The assembled TV critics and reporters asked the obvious questions. ‘So, why the twist — why the brother and sister making out thing? How does that relate to the other things (in the show)?’ And, ‘Without getting too heavily into spoilers, where does this go after she realizes it’s her brother?’ We all know the answer to number one.
“The incest ‘twist’ is MTV digging ever deeper for their precious ‘edge’ until they’ve dulled the shock of every perversion. The show’s creator, Ben Epstein, boosted the notion that this was like a fairy tale of the handsome prince sweeping a maiden off her feet, and he just adds the ‘MTV edge to it, and makes it all weird and crazy.’ That’s when Santos blurted ‘Incest is hot, and we’re going to have fun!'”
Hey, you think I’m gonna come here and make this up? It’s the same thing. Young people have this attachment. I’ve told you about how my little young tech bloggers are just totally convinced we’re destroying the planet. Totally. I know why they glom on to it. They can give their life meaning by trying to stop it. Their parents have come along and killed the polar bears.
Their parents came along and drove all these filthy, pollution-spewing big cars and SUVs. Their parents came along and did all this rotgut stuff. But they are gonna save the planet.

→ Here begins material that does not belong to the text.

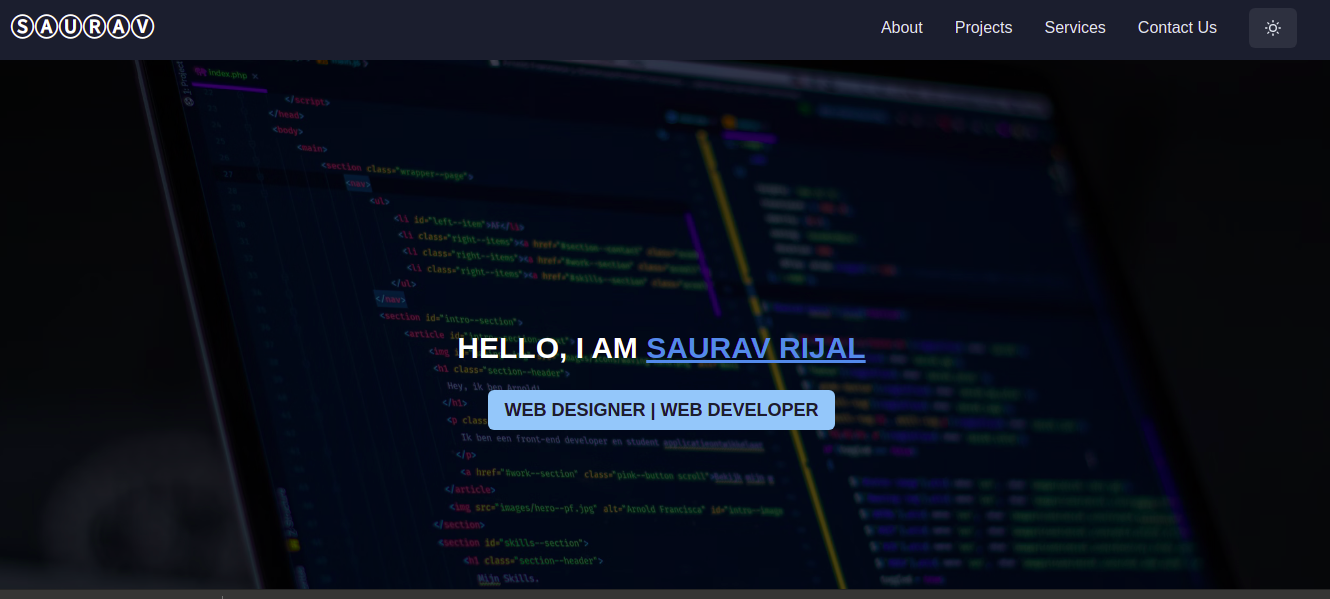Click the WEB DESIGNER | WEB DEVELOPER badge
Viewport: 1330px width, 599px height.
click(661, 410)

It’s a chance to give their life meaning with a social cause and so forth — and you can join this effort while on YouTube and you can join this effort while sequestered in your basement. You’re a big environmentalist!
You care and so forth. They never hear that global warming is a hoax. They’re never exposed to any of the media that they can access. They do not know about East Anglia University. They do not know of the e-mail hoaxes. They don’t know the fake hockey stick graphs. They don’t know anything. All they know is the cause and it’ll give their life meaning.
The incest thing, that’s just designed to dull the senses. Once again, that’s just… (interruption) That’s just… (interruption) The female star… (interruption) The female star of the show said, “Incest is hot, and we’re gonna have fun,” to the TV critics, and they were asking, “You’re really gonna do this? You’re gonna popularize incest?” and the actress said, “Oh, yeah! Incest is hot, and we’re going to have fun.”